Definition: code in any part of a software system or script that is intended to cause undesired effects, security breaches or damage to a system.


  1. Viruses – pieces of code that attach to host programs and propagate when an infected program executes
  2. Worms – particular to networked computers, carry out pre-programmed attacks to jump across the network
  3. Trojan Horses – hide malicious intent inside a host program that appears to do something useful
  4. Attack Scripts – programs written by experts to exploit security weaknesses, usually across the network
  5. Java Attack Applets – programs embedded in Web pages that gain foothold through a browser
  6. ActiveX Controls – program components that allow malicious code fragment to control applications or the OS
  7. Logic Bombs – a piece of malicious code that executes when specific trigger conditions are met.
    1. Example would be a program that monitors a company’s payroll system, and attacks the company if a specific employee is terminated.
  8. Spyware – Unethical programs that covertly gather user information through an Internet connection without the user’s knowledge
  9. Adware – used to describe a form of malware which presents unwanted advertisements to the user. The advertisements produced by adware are sometimes in the form of a pop-up or sometimes in an “un-closable window”.
  10. Backdoor Programs – a means of access to a computer program that bypasses security mechanisms. A programmer may sometimes install a backdoor so that the program can be accessed for troubleshooting or other purposes. However, attackers often use back doors that they detect or install themselves, as part of an exploit.
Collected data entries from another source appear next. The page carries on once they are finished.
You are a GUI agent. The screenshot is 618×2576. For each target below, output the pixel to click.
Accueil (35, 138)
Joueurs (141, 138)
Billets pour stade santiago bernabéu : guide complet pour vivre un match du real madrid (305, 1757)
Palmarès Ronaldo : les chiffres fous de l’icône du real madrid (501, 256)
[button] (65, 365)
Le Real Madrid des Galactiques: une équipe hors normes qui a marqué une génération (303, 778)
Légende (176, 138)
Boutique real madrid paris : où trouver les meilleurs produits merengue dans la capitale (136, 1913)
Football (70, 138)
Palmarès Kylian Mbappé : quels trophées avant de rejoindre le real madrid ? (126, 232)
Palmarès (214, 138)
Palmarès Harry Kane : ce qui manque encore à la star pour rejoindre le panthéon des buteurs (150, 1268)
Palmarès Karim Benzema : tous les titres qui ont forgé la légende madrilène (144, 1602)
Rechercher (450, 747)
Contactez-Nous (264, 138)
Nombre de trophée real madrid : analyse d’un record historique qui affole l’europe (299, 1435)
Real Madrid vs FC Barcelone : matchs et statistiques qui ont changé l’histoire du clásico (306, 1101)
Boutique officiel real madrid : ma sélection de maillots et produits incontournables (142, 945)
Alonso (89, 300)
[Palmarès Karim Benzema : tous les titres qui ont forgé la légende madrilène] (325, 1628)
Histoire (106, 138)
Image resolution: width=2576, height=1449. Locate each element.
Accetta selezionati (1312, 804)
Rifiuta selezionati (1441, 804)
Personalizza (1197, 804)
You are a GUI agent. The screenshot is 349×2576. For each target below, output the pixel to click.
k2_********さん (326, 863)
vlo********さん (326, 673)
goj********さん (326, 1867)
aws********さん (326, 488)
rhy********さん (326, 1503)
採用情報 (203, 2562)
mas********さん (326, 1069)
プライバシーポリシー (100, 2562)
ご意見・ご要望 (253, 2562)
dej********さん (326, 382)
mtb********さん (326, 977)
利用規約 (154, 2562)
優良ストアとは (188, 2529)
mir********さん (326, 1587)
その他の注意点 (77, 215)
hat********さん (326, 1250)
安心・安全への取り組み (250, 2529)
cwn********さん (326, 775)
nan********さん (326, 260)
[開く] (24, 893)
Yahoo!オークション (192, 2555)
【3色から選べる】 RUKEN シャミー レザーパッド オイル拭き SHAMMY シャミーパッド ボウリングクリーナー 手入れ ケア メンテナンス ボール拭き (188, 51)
Tips to avoid viruses and spyware:

  1. Install quality anti-virus
    1. Avoid free anti-virus software as they don’t often get newest anti-virus definitions and won’t secure your PC if infected.
  2. Install real-time anti-spyware protection (fully licensed version)
  3. Keep anti-virus and anti-spyware programs up-to-date
  4. Perform frequent scans
  5. Disable autorun for CDs/DVDs/Applications
  6. Disable image previews in Outlook or other E-mail clients
  7. Don’t click on email links or attachments without at least first scanning them for viruses using a business-class anti-malware application.
  8. Surf smart – Many business-class anti-malware applications include browser plug-ins that help protect against drive-by infections, phishing attacks (in which pages purport to serve one function when in fact they try to steal personal, financial, or other sensitive information), and similar exploits. Still others provide “link protection,” in which Web links are checked against databases of known-bad pages. Whenever possible, these preventive features should be deployed and enabled.